![JAR search and dependency download from the Maven repository](/logo.png)
com.bigdata.rdf.internal.package.html Maven / Gradle / Ivy
RDF Value Internals
This package provides an internal representation of RDF Values. The internal
representation of an RDF Value is either a term identifier or an inline value.
Term identifiers are assigned by consistent writes on the TERM2ID index and
the ID2TERM index (which maps the term identifier back onto the RDF Value).
Inline values directly code the RDF Value and are generally used for datatype
literals having short values (xsd:boolean, xsd:char) or numeric values (xsd:short,
xsd:int, xsd:float, xsd:long, xsd:double).

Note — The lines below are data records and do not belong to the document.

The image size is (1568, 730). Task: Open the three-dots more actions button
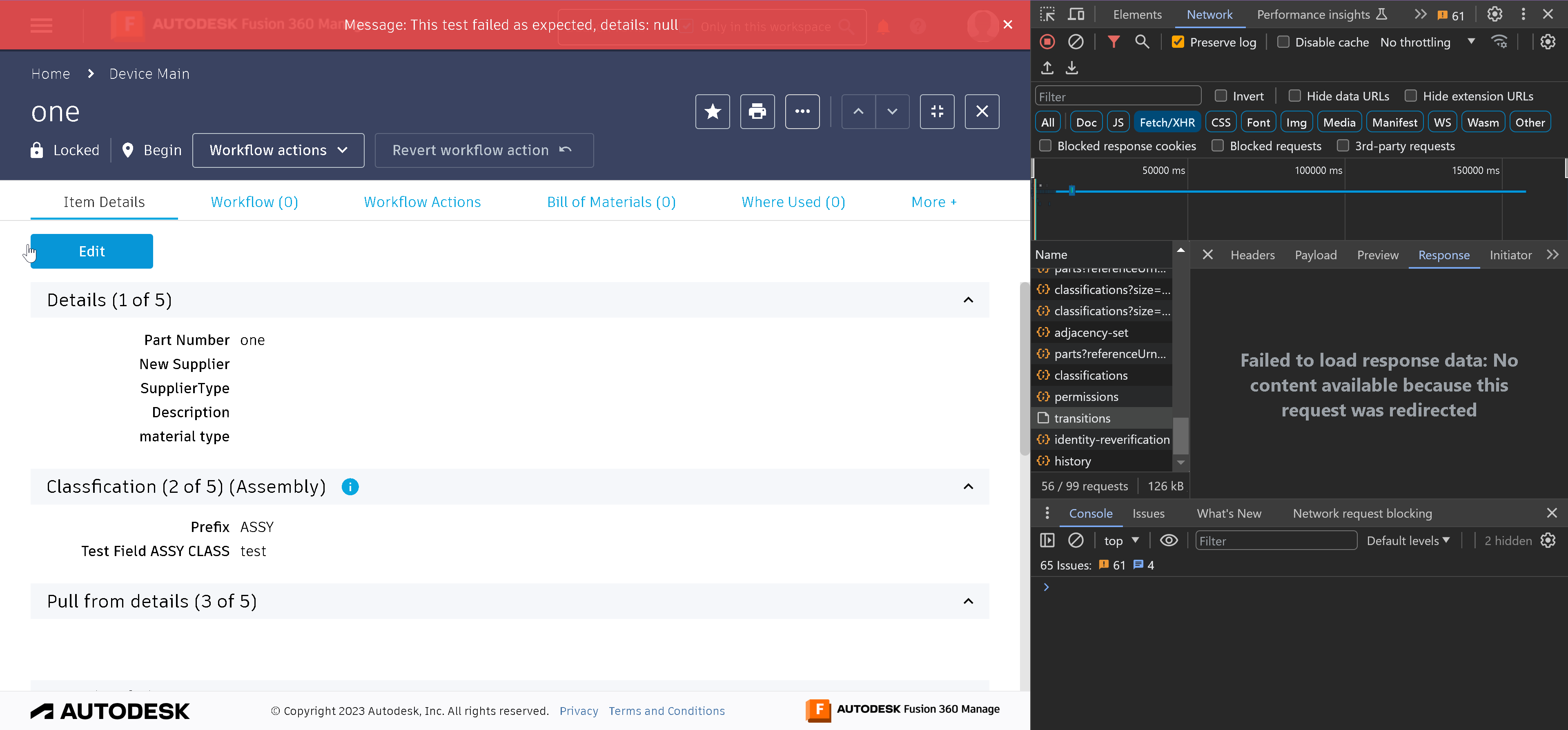click(802, 111)
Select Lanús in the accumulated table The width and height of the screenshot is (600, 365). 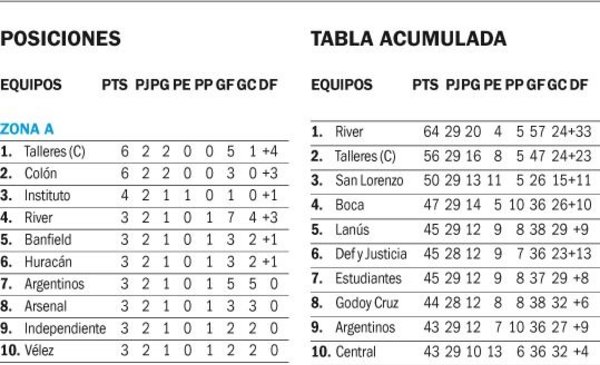tap(352, 230)
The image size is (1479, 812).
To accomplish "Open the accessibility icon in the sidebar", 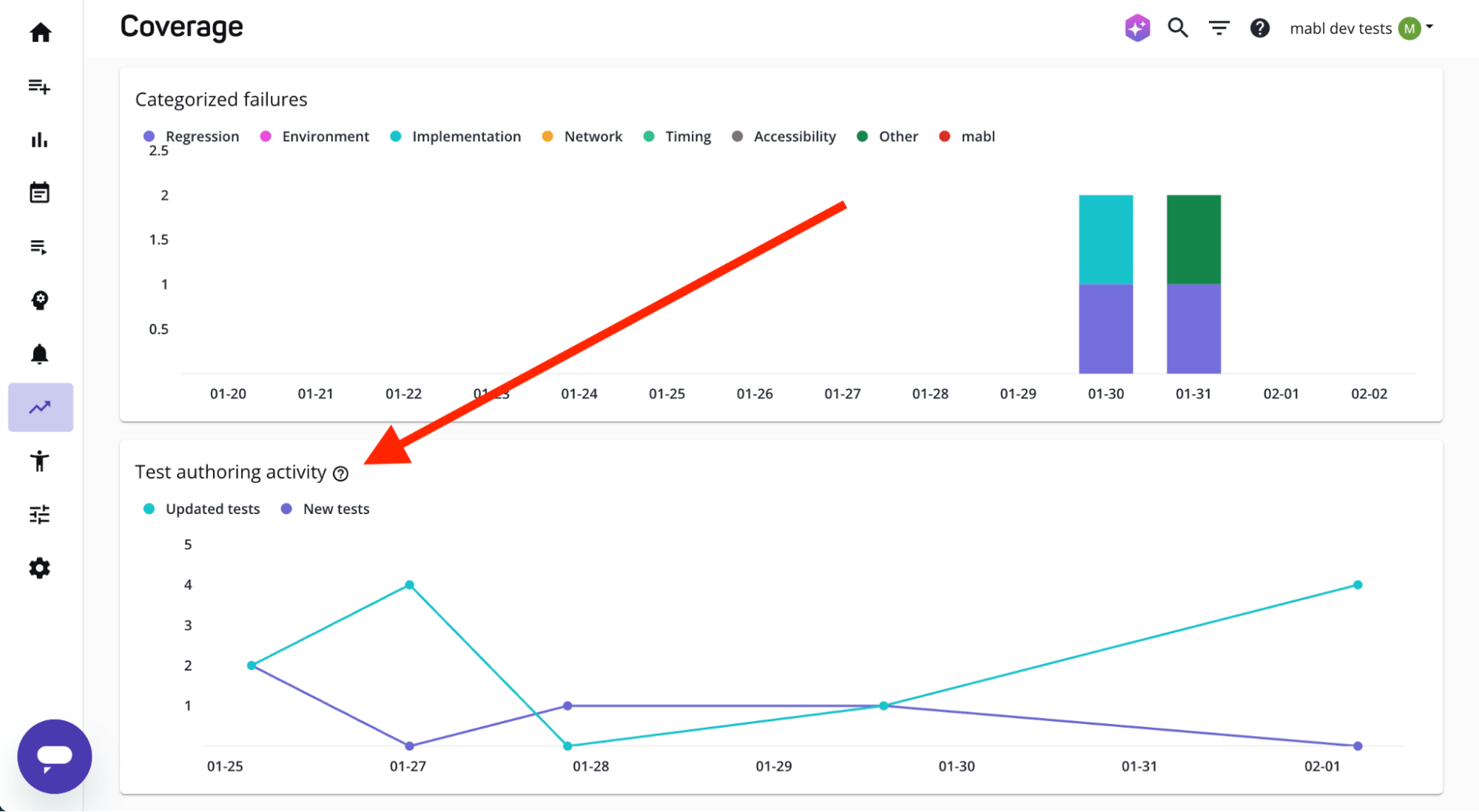I will pos(41,461).
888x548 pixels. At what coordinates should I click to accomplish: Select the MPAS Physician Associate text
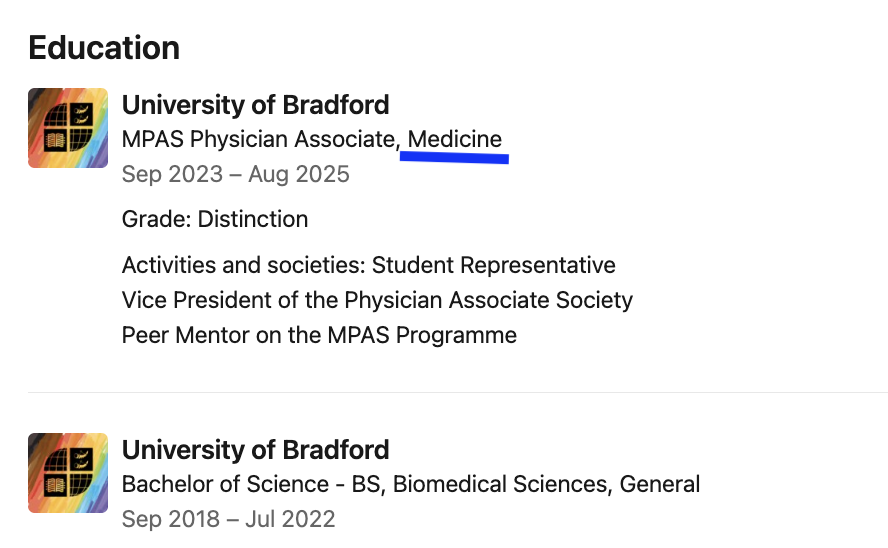click(258, 139)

The unsigned byte[] keys for an RDF Value are formed by appending some bit flags
which partition the key space into URIs, blank nodes, literals, and statement
identifiers, a bit flag indicating whether the value is inline, followed by either
pad bits and the term identifier or a code which identifies the data type of the
inline value and minimum length decodable representation of the data type value
formed using {@link com.bigdata.btree.keys.IKeyBuilder}. This design clusters
different kinds of RDF values within different regions of the ID2TERM index.
Inline values have a significant performance advantage since the RDF Value object
can be recovered directly from the inline value without indirection through the
ID2TERM index. This reduces the costs to materialize RDF Values, greatly speeds
up aggregation style queries over numeric data, and reduces both the maintenance
time and the size on the disk for the lexicon indices since inline values are not
entered into the lexicon.
Inline values also make it possible to translate a LT/GT style filter against
an inlined datatype into key-range queries against the OSP(C) index. Since the
inline values for different numeric data types are located in different parts of
the key space, the use of a cast in the query will require either than key-range
queries are issued against all numeric data types (UNION of access paths) or
that the query is evaluated without the use of key-range scans on OSP(C).
RDF Values which are inlined obey the equality and order semantics of their
value space (think xsd:int). One consequence of this is that comparison of
inlined datatype literals MUST occur in the value space. E.g., 005
and 5
represent the same point in the xsd:int value space. Clients
should be aware of this distinction as statements which have lexical distinctions
which are not distinct in the value space will be mapped onto the same statement
internally.